----- Text block -----

Amendment, by leave, withdrawn.

Another Amendment proposed, To leave out from the word "That" to the end of the Question, in order to add the words "the maintenance of the expenses of the Charity Commission should be referred to a Select Committee for consideration, and to report by what means other than by a charge on the Consolidated Fund these expenses might be best defrayed,"—(Mr. Pell,) —instead thereof.

Question proposed "That the words proposed to be left out stand part of the Question."


said, although the Government did not object to the withdrawal of the Motion, it was quite a different thing to agree to the appointment of a Select Committee. If he were anxious to do nothing in this matter, he should be very willing to accept the Amendment. If anything were to be done, it must be done speedily, and the appointment of a Committee would probably defer any action of any kind until another year. But this was really a question of administration. It was one for the Government to undertake; and he did not agree with his hon. Friend who moved the Amendment (Mr. Pell) that a Committee could obtain any information which was not now before the Government. All the information the Committee could obtain must be derived from the same gentlemen in the various Departments who had already given the Government all the information in their power. He could not really see how the Committee would do any good, and, in his opinion, the result of it would simply be that nothing would be done at all.

Question put.

The House divided:—Ayes 72; Noes 52: Majority 20.—(Div. List, No. 74.)

Main Question, "That Mr. Speaker do now leave the Chair," by leave, withdrawn.

Committee deferred till Monday next.

----- Provided information -----

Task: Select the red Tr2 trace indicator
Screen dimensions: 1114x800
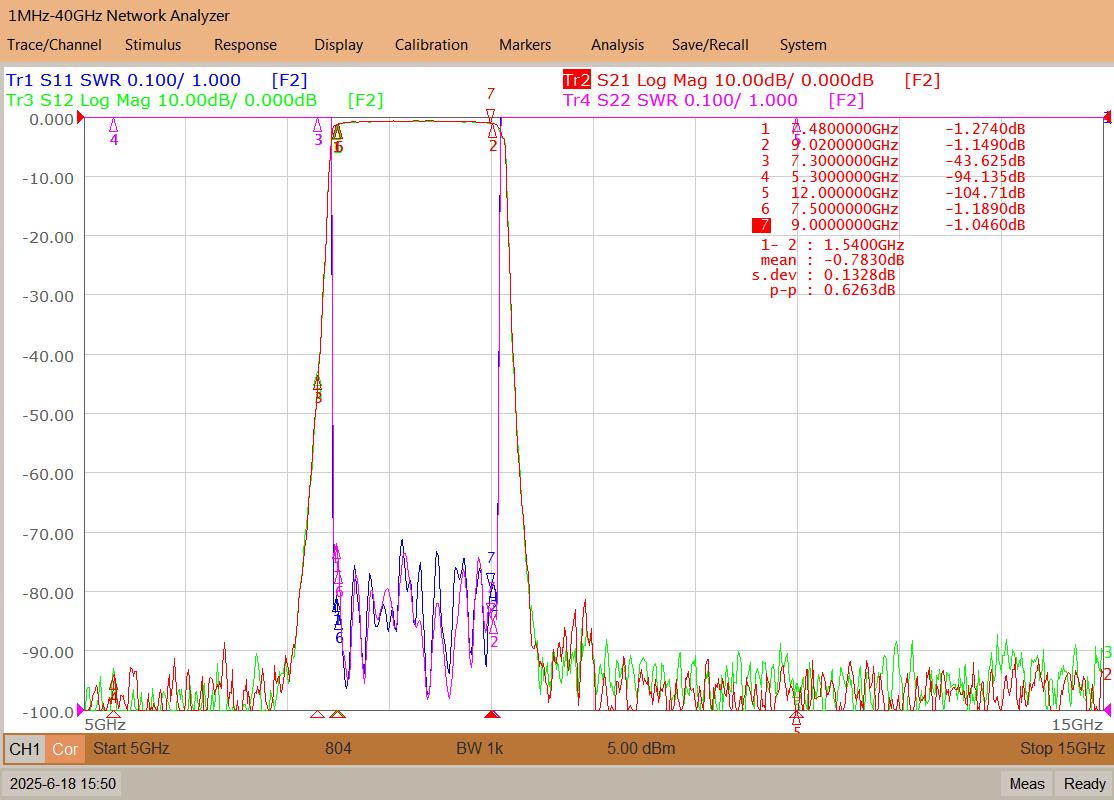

-----
----- Provided information -----

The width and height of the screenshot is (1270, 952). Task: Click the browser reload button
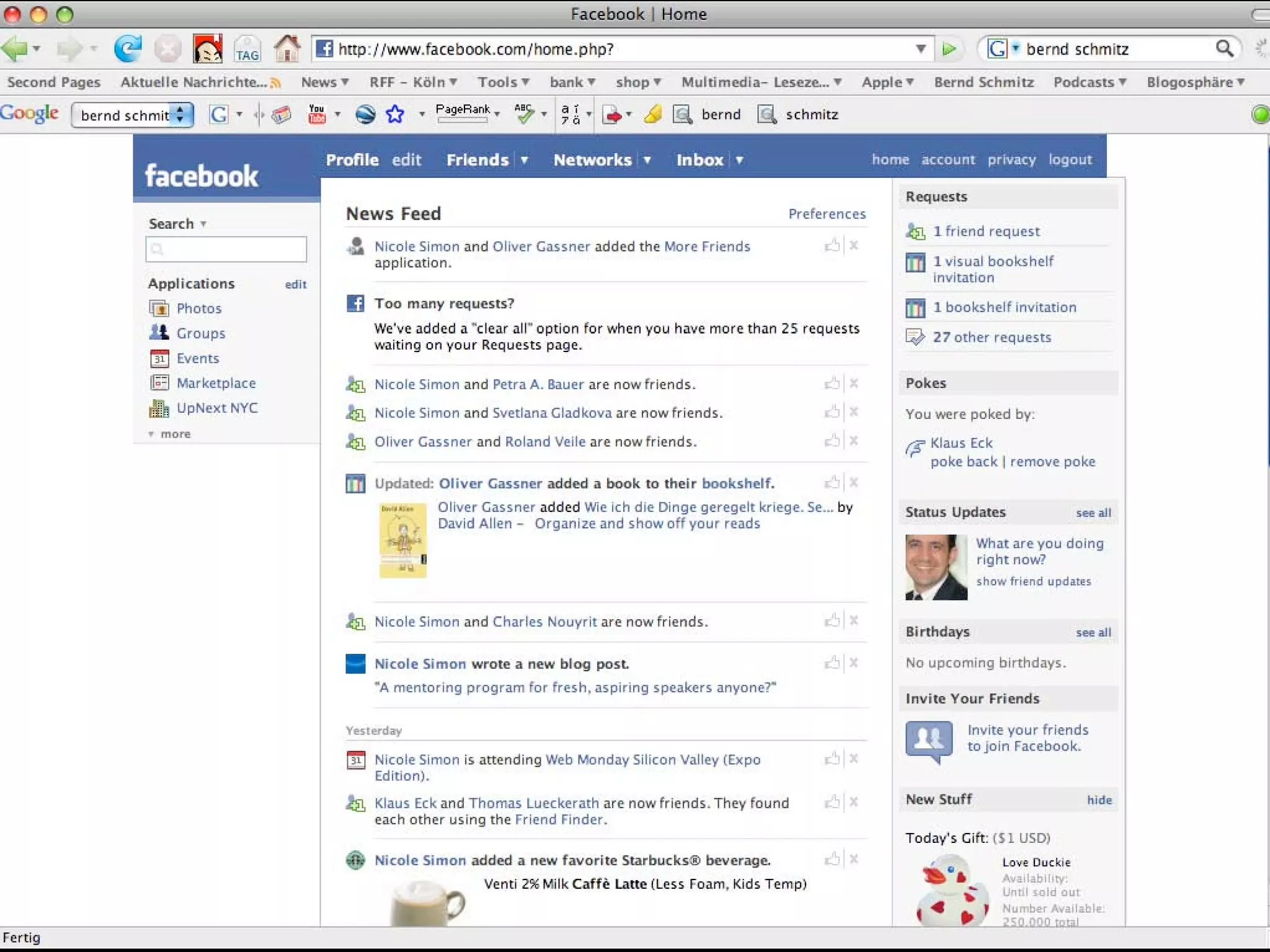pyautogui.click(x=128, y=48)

-----

What is needed:
In the parliamentary debate text above, what were the vote totals when the House divided?

Result of the exercise:
Ayes 72 and Noes 52, a majority of 20.